Let $K$ be a topological field.

Let $X$ be a topological vector space over $K$.

Let $a, b \in X$.

Let $W$ be an open neighborhood of $a + b$.

Then there exists an open neighborhood $W_1$ of $a$ and an open neighborhood $W_2$ of $b$ such that:

$W_1 + W_2 \subseteq W$

where $W_1 + W_2$ denotes the sum of $W_1$ and $W_2$.

Corollary 1

Let $W$ be an open neighborhood of ${\mathbf 0}_X$.

Then there exists a symmetric open neighborhood $U$ of ${\mathbf 0}_X$ such that:

$U + U \subseteq W$

Corollary 2

Let $K \in \set {\R, \C}$.

Let $W$ be an open neighborhood of ${\mathbf 0}_X$.

Then there exists a balanced open neighborhood $U$ of ${\mathbf 0}_X$ such that:

$U + U \subseteq W$

Proof

Equip $X \times X$ with the product topology.

From Box Topology on Finite Product Space is Product Topology, this is precisely the box topology.

Define $S : X \times X \to X$ by:

$\map S {x, y} = x + y$

for each $\tuple {x, y} \in X \times X$.

From the definition of a topological vector space, $S$ is continuous.

In particular, $S$ is continuous at $\tuple {a, b}$.

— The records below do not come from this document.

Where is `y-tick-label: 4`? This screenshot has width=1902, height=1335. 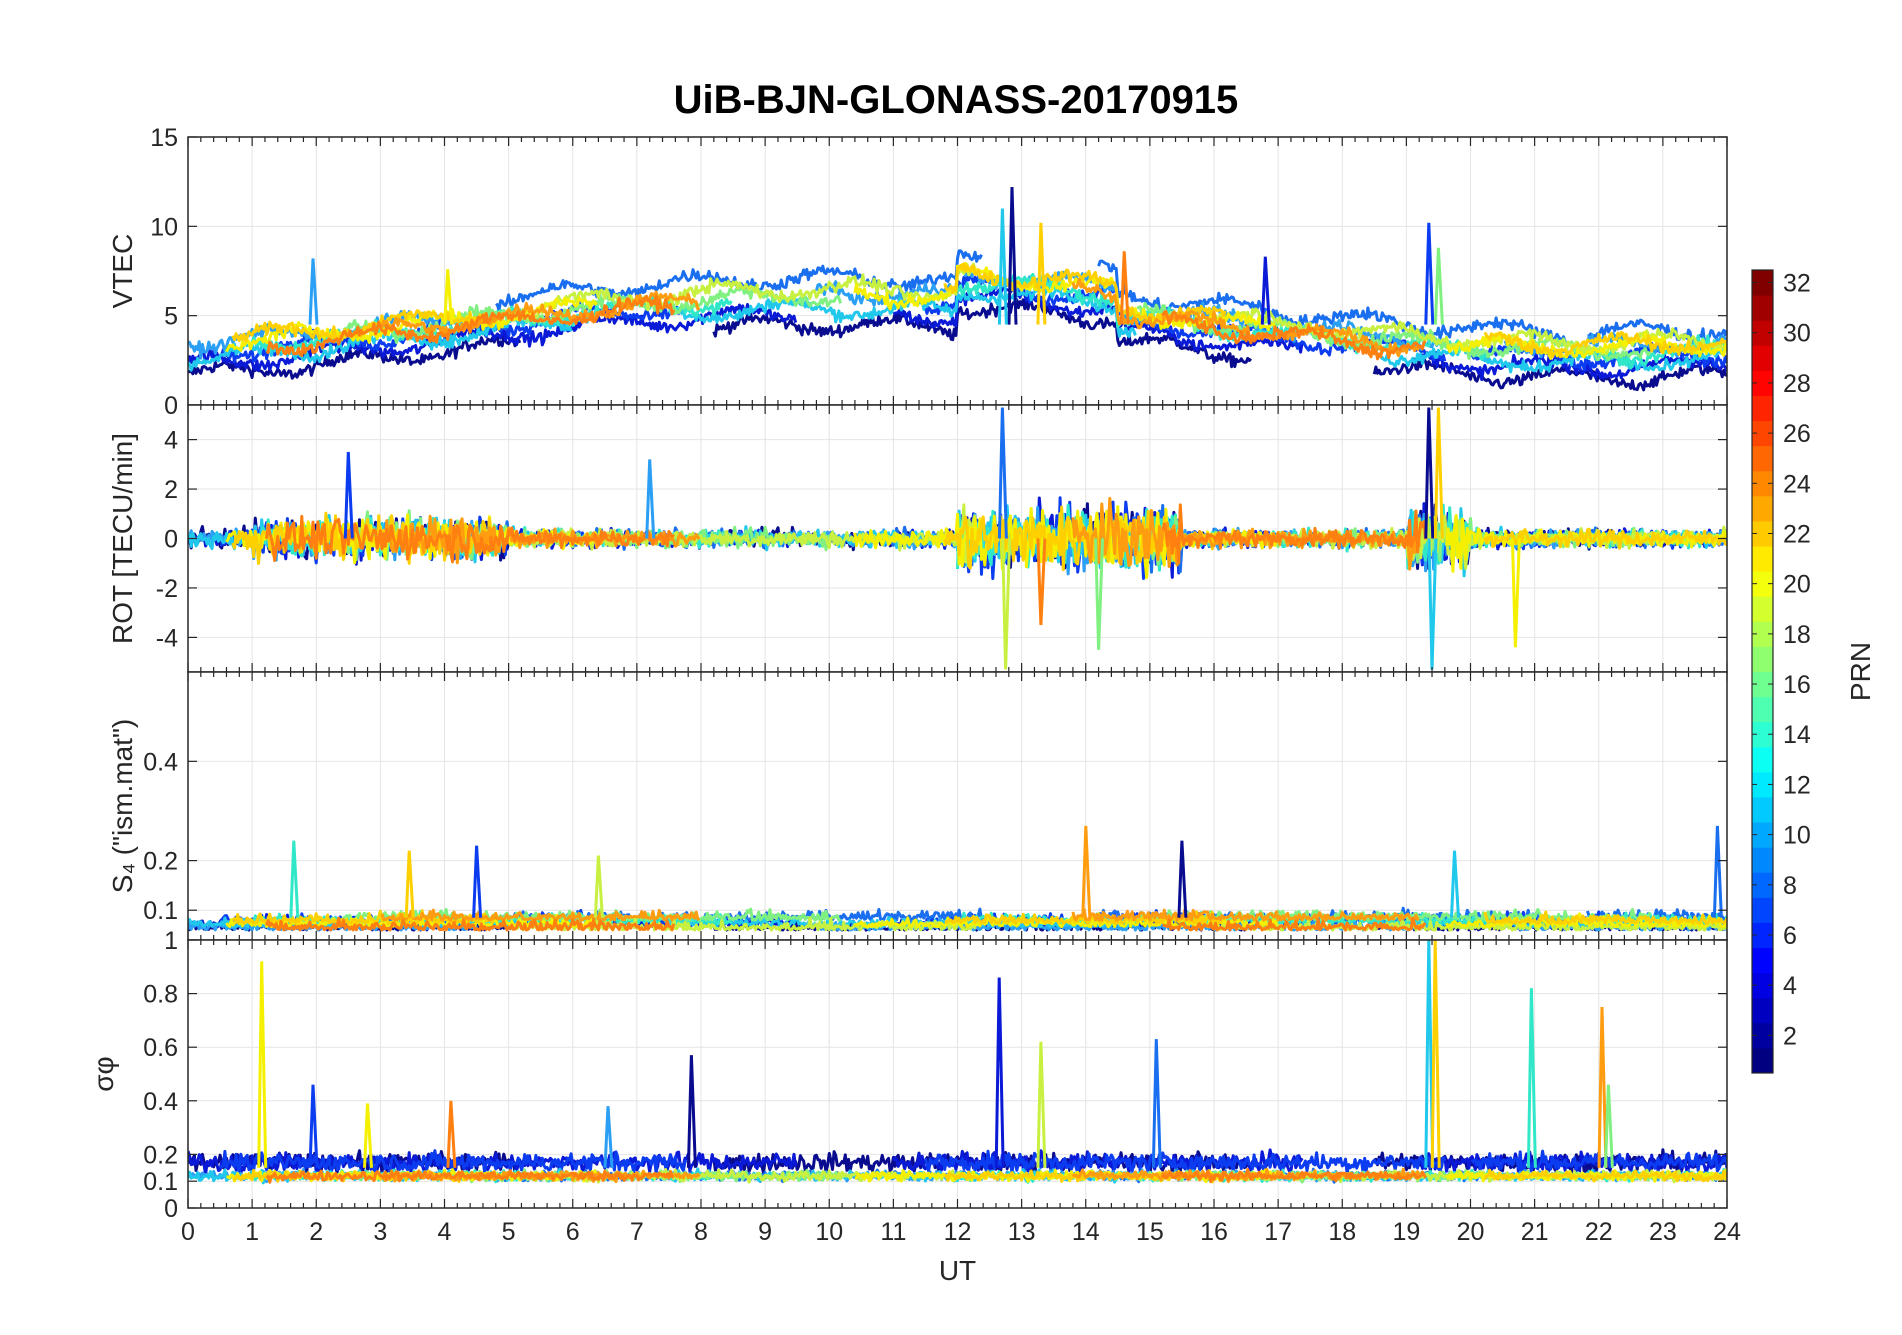
y-tick-label: 4 is located at coordinates (171, 441).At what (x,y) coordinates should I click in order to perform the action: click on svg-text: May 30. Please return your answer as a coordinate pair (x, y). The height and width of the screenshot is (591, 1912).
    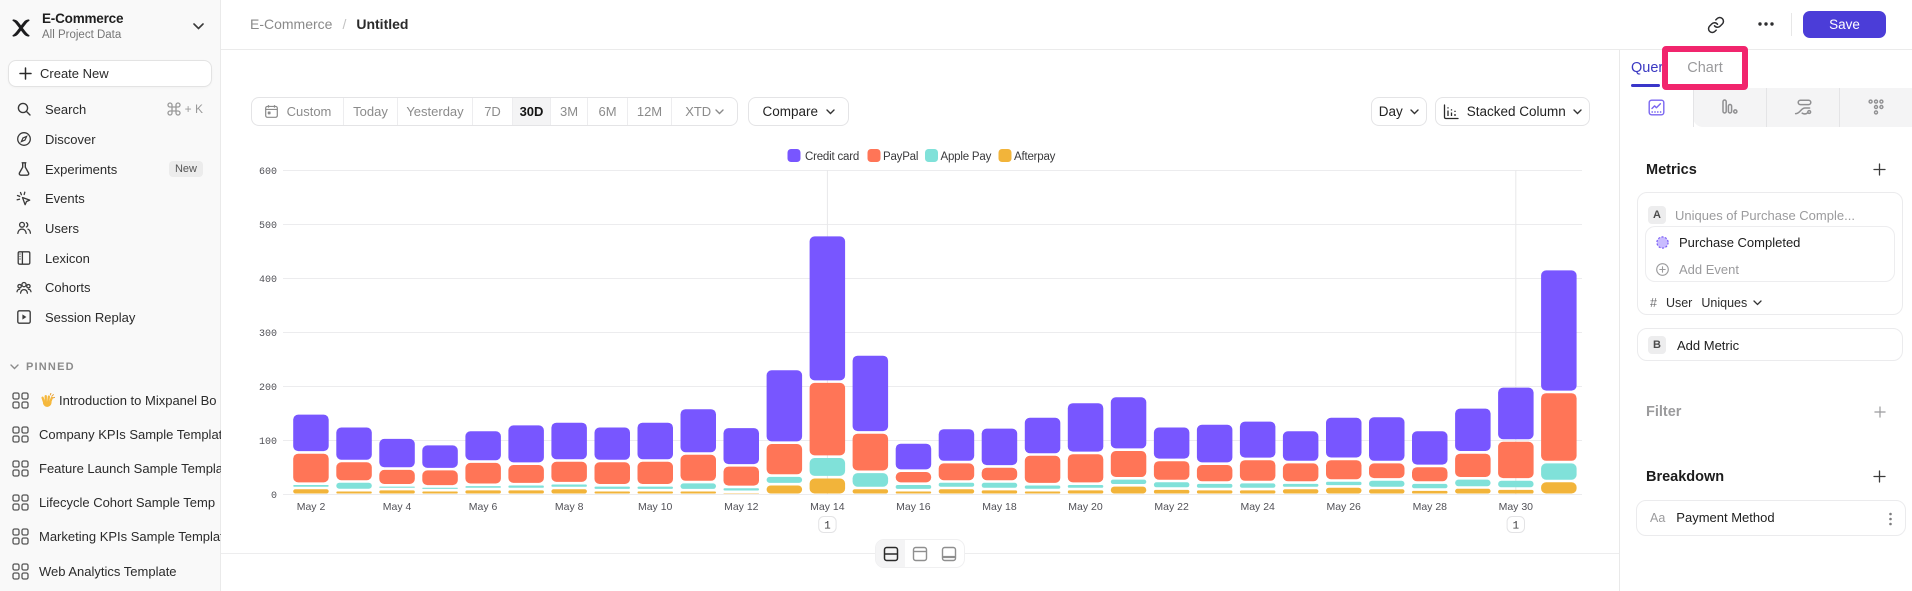
    Looking at the image, I should click on (1516, 507).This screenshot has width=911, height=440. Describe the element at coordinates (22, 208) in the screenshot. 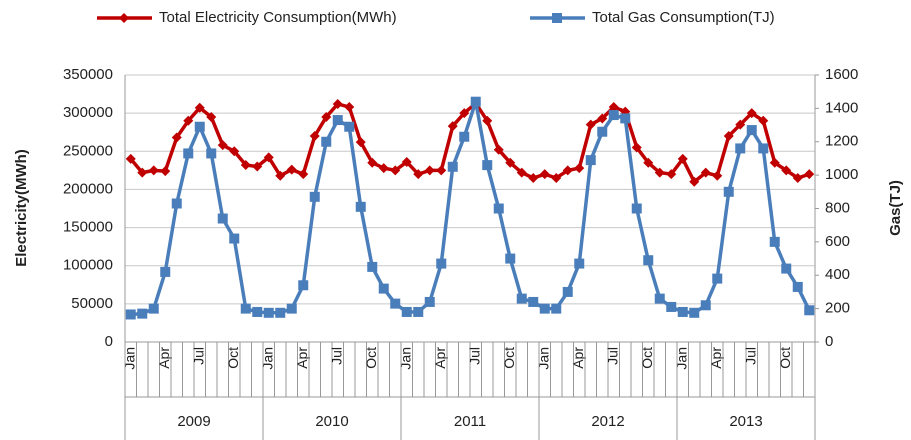

I see `y-axis-title: Electricity(MWh)` at that location.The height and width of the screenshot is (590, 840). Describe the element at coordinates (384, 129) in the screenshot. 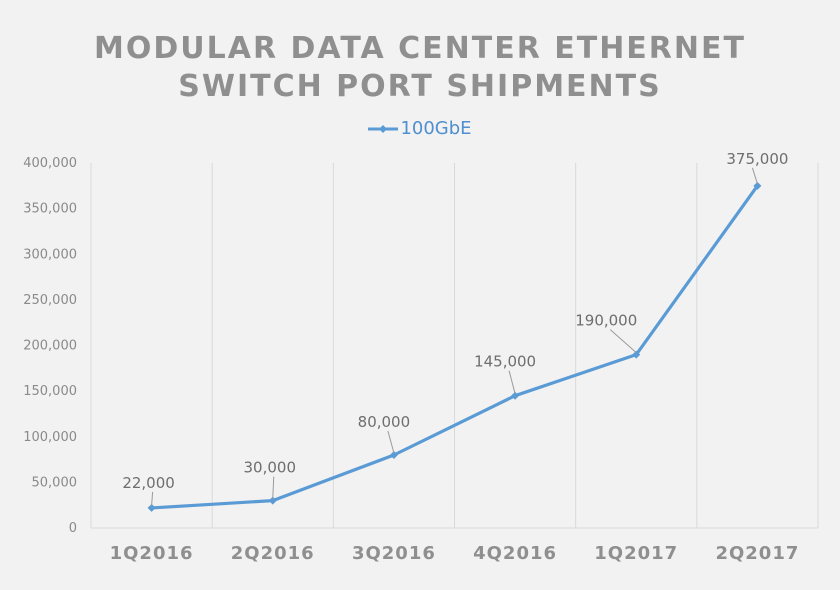

I see `legend-line-marker-icon` at that location.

Hence, there exists an open neighborhood $V$ of $\tuple {a, b}$ such that:

$S \sqbrk V \subseteq W$

From Basis for Box Topology and the definition of a topology generated by a synthetic basis, there exists an open neighborhood $W_1$ of $a$ and an open neighborhood $W_2$ of $b$ such that:

$W_1 \times W_2 \subseteq V$

Then we have, from Image of Subset under Mapping is Subset of Image:

$S \sqbrk {W_1 \times W_2} \subseteq S \sqbrk V$

Since:

$S \sqbrk {W_1 \times W_2} = W_1 + W_2$

this gives:

$W_1 + W_2 \subseteq W$

as required.

$\blacksquare$